Tuesday, 27 September 2011

Pelagios usability testing results

In my earlier posts, Evaluating Pelagios' usability and Evaluating usability: what happens in a user testing session?, I promised I'd share some preliminary results. Because my last posts were getting rather long, I'll keep this short and sweet.

I had two main questions going into the user testing: could a user discover all the functionality of Pelagios, and could they make sense of what they were shown?  In short, the answer to the first question is 'no', and the answer to the second is 'yes'.

I'm a big fan of testing the usability of a site with real users.  Test participants not only give you incredibly useful insights into your site or application, but they help you clarify your own thoughts about the design. It was exciting to see test participants realise the potential of the site - particularly the map and data views, which is a cue to make them more prominent when the site first loads - but it was clear that the graph interface needs improvements to make the full range of actions available for selecting, linking and exploring datasets more visible to the user.  The test participants also used search heavily when looking for particular resources, so this would be a key area for future work.

If you've been working on a project, user testing is wonderful and painful in equal measures.  It's definitely easier to test someone else's project, not least because it's easier to prioritise tasks from the users' point of view when you don't have to deal with the details of implementing the changes.

The overall goal of the usability testing was to produce a prioritised list of design and development tasks to improve the usability of the Pelagios visualisation for a defined target audience (non/semi-specialist adults with an interest in the ancient world), and this user testing was really successful in giving the team a clear list of future tasks.

Friday, 23 September 2011

Evaluating usability: what happens in a user testing session?

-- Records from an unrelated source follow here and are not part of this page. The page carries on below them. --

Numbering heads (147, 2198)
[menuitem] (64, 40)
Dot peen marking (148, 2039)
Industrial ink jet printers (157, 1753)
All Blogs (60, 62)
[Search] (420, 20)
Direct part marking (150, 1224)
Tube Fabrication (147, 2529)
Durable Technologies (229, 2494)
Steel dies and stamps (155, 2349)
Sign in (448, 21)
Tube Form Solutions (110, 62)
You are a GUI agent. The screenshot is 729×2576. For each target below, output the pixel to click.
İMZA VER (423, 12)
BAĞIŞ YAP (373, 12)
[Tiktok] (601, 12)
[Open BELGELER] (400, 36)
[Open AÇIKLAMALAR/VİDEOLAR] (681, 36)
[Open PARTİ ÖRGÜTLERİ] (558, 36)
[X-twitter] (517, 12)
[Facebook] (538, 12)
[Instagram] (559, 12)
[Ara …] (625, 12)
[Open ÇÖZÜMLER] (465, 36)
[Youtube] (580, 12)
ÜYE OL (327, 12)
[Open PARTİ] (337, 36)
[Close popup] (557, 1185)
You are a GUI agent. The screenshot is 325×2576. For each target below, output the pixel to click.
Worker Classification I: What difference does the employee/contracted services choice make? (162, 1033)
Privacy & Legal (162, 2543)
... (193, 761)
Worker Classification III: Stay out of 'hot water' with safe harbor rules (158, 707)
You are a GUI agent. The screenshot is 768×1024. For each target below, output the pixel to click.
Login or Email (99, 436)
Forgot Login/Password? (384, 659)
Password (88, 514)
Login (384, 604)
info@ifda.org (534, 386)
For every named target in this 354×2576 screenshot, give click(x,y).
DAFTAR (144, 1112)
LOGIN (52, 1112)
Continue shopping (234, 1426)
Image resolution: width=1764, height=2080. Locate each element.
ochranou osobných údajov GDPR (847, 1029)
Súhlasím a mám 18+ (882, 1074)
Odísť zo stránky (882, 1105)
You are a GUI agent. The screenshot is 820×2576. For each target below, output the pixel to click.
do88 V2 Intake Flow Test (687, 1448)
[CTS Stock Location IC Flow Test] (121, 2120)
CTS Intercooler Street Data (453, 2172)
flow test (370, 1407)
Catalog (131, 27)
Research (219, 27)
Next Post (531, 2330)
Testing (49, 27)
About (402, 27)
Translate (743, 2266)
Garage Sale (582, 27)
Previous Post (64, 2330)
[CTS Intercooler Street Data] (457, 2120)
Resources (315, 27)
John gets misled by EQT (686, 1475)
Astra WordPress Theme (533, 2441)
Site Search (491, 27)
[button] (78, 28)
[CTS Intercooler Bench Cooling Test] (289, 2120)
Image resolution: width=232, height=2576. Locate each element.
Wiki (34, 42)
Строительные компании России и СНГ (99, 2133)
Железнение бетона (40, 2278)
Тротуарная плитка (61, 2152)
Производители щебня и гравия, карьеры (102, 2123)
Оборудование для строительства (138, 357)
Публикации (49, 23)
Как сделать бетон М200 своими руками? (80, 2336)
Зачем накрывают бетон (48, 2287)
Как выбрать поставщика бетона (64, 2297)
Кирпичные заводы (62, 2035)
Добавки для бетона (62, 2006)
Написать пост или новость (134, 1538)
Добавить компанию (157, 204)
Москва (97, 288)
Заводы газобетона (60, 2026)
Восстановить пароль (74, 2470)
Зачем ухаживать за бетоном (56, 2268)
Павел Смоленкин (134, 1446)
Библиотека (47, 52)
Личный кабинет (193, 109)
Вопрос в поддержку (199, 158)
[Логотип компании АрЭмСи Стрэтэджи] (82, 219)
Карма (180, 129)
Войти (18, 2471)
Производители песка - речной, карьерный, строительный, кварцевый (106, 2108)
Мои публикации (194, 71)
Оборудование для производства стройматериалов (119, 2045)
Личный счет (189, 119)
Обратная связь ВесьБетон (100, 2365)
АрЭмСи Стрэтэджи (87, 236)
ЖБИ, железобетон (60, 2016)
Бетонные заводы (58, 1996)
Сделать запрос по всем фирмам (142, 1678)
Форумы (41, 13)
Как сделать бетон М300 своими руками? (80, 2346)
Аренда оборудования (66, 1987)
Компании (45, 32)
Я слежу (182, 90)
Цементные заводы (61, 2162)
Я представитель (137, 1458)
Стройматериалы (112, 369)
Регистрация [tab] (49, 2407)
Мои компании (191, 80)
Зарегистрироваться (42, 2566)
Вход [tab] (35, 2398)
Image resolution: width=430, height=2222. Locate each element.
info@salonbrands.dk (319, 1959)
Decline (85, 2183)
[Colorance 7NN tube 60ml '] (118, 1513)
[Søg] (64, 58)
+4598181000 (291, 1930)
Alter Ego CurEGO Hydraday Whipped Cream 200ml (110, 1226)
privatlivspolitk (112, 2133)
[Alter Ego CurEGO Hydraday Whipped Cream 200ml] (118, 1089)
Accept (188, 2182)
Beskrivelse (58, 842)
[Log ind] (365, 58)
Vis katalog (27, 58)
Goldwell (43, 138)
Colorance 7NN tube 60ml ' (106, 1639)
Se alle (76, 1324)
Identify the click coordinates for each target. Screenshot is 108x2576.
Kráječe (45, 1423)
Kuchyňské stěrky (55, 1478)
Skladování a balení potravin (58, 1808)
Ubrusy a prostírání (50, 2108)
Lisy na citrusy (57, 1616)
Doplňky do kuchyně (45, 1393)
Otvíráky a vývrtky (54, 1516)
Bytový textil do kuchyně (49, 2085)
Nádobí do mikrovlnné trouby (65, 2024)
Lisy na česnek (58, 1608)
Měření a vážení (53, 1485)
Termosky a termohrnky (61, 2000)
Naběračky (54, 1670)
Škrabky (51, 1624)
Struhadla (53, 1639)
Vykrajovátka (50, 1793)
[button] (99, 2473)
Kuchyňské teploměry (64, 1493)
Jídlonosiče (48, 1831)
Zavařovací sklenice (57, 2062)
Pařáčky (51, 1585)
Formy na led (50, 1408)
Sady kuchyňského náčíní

In my last post I talked about the test plan for assessing the usability of the Pelagios 'graph explorer' for the project's (deep breath) 'non/semi-specialist adults with an interest in the ancient world' audience. Before I get into the details of what happens in a usability test session, I thought I'd introduce you to our design persona, Johanna.
Image credit: @ANDYwithCAMERA
Johanna is 21, and is a third year History student. She moved from her native Germany to the UK three years ago for university. Her goal is to get a First so she has more options for future academic work, perhaps in the Classics. She's slightly swotty, and is always organised and methodical, but finds that she's easily distracted by Facebook and chat when she's working on the computer. She can often be found having coffee or in the pub with friends, at her part-time job in a clothing store, or in the library (her shared house is often noisy when she's trying to work). She dislikes distractions when she's trying to study, and hates rude customers at work. She likes her bike, RomComs and catching up with friends. Her favourite brands are Facebook, MacBook, Topshop, Spiegel Online and The Body Shop. Her most important personal belongings are her laptop, her mobile phone, and photos of friends and family from Hamburg and college.
Johanna is technically competent, and prefers to learn through trial and error rather than reading manuals or instructions. But she also has limited patience and will give up on interfaces that are too difficult. Johanna is a heavy user of social networks and also uses online research databases and library catalogues.
Johanna has an assignment on inscriptions due in a month. She hates the emphasis on big battles and big men in the subject, and finds inscriptions dry, but has been told they can also convey interesting social history and cultural values. She's not convinced (and she's not sure whether she'll be able to make much of the language of the inscriptions) so she wants to find an ancient place that also has other historical material about it to make the assignment more relevant to her own interests.
To create our persona and design the test tasks, I quizzed Elton on the types of questions people ask when they find out he's a Classicist to get a sense of common (mis)perceptions and interests, and about the types of students he's encountered.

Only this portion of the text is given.